Cancer: Since vitamin A is essential to the health of your immune system, a deficiency could increase your risk for developing certain forms of cancer, such as breast, lung, stomach, and cervical cancer.

Anemia and Associated Fatigue: Vitamin A is needed for proper red blood cell formation.

Vitamin A is actually a group of compounds that includes retinol, retinal, and the carotenoids. Retinol and retinal are found in animal foods such as liver, eggs, and butter. Because these forms of vitamin A are ready to be used by your body straight from their food sources, they are often referred to as pre-formed vitamin A.

Carotenoids, in turn, are often referred to as provitamin A since they are precursors to Vitamin A and need to be converted in your body.

The total vitamin A in your diet is therefore a combination of the pre-formed vitamin A and provitamin A in your diet.

It’s important to note that optimal absorption of retinol, retinal, and the carotenoids into your blood requires an adequate amount of healthy fat in your diet. This is because pre-formed and provitamin A are fat soluble compounds that are best absorbed into your blood in the presence of digestive juices that are needed to digest fat. The more healthy fat you include in your diet, the better you will absorb fat-soluble vitamins A, D, E, and K into your blood.

It is not practical to offer a chart that lists specific amounts of useable vitamin A in different foods because the amount of vitamin A that ultimately reaches your blood depends on the variables described above.
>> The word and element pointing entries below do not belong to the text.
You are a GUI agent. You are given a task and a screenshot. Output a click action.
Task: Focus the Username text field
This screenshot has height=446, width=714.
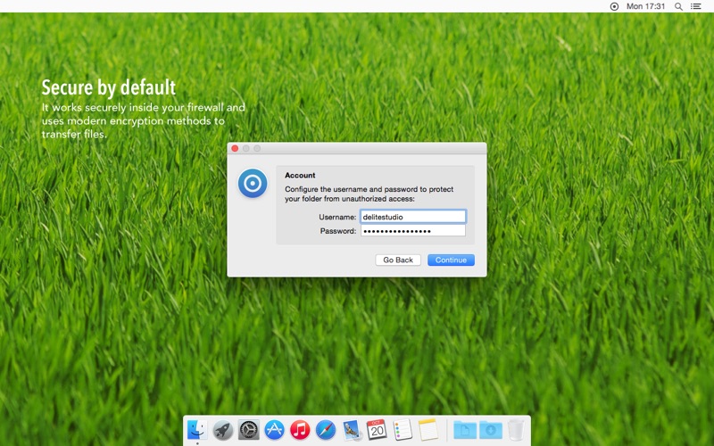tap(412, 217)
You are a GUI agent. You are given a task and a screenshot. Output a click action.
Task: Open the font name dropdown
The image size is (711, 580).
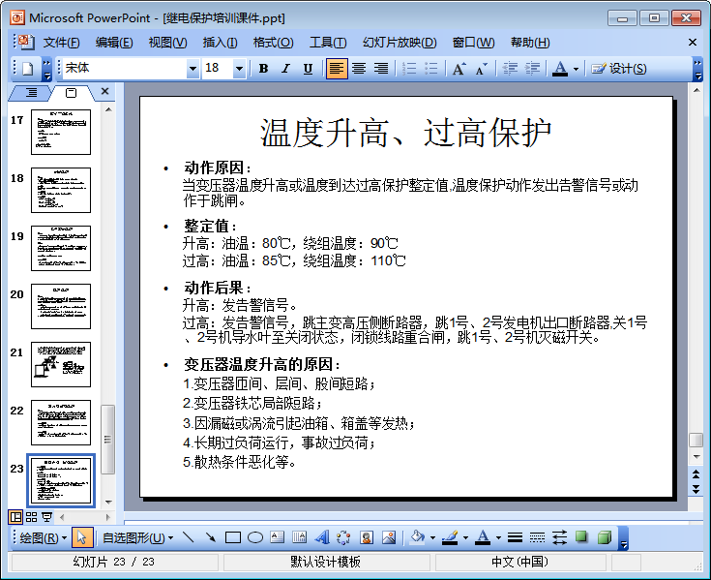(193, 69)
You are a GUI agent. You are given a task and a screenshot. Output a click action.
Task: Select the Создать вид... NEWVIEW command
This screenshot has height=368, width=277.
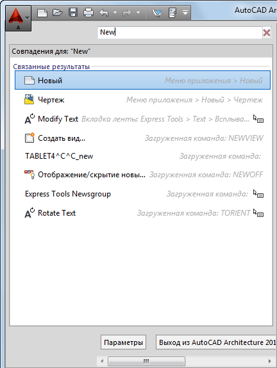(x=142, y=138)
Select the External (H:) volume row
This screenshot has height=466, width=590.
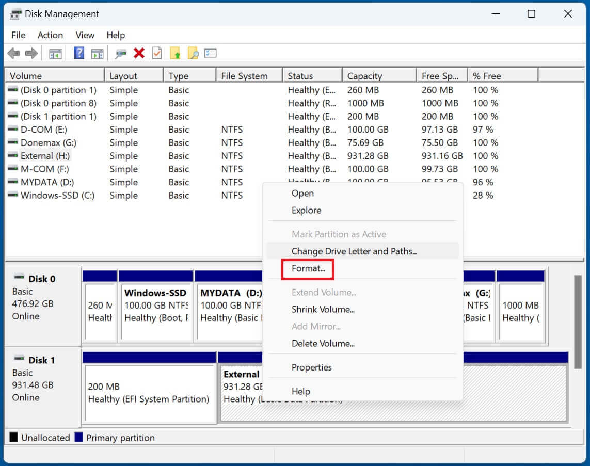45,156
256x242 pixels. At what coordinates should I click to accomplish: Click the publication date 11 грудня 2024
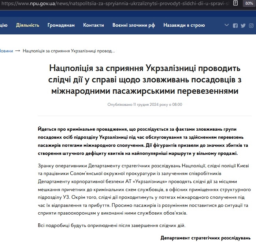coord(145,104)
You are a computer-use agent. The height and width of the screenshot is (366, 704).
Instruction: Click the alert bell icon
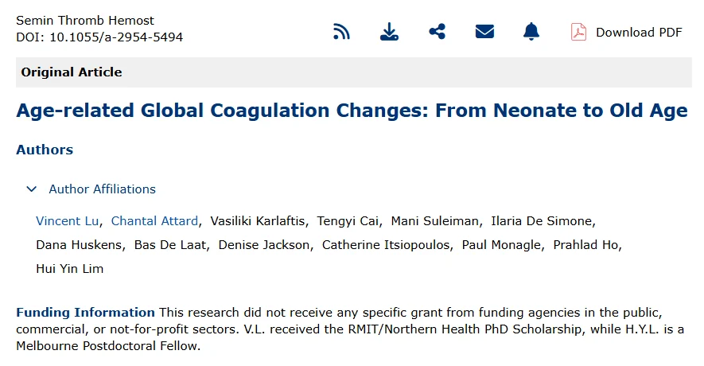(x=531, y=32)
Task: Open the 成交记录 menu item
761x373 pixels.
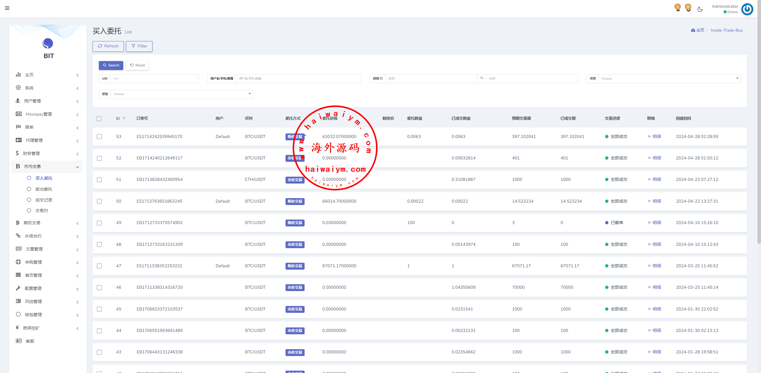Action: (x=43, y=200)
So, here are two simple lists of healthy foods that contain significant amounts of pre-formed and provitamin A. I believe that it is best for most people to eat foods from both groups on a regular basis to to meet their daily vitamin A needs.

Pre-formed Vitamin A:

  • Organic beef liver
  • Organic lamb liver
  • Organic eggs
  • Organic butter
  • Cod liver oil

Provitamin A:

  • Sweet potatoes or yams
  • Cantaloupe
  • Spinach
  • Carrots
  • Butter nut squash

What About Toxicity?

With the exception of cod liver oil, all of the other foods listed above have virtually no potential to cause vitamin A toxicity in your tissues. So long as you stick to an appropriate dose of cod liver oil, you can rest assured knowing that you aren’t getting too much vitamin A each day.

Every study that discusses the potential for vitamin A toxicity looked at synthetic sources of vitamin A. Clearly, it is best to get vitamin A from the healthy foods listed above and to avoid synthetic sources at all times.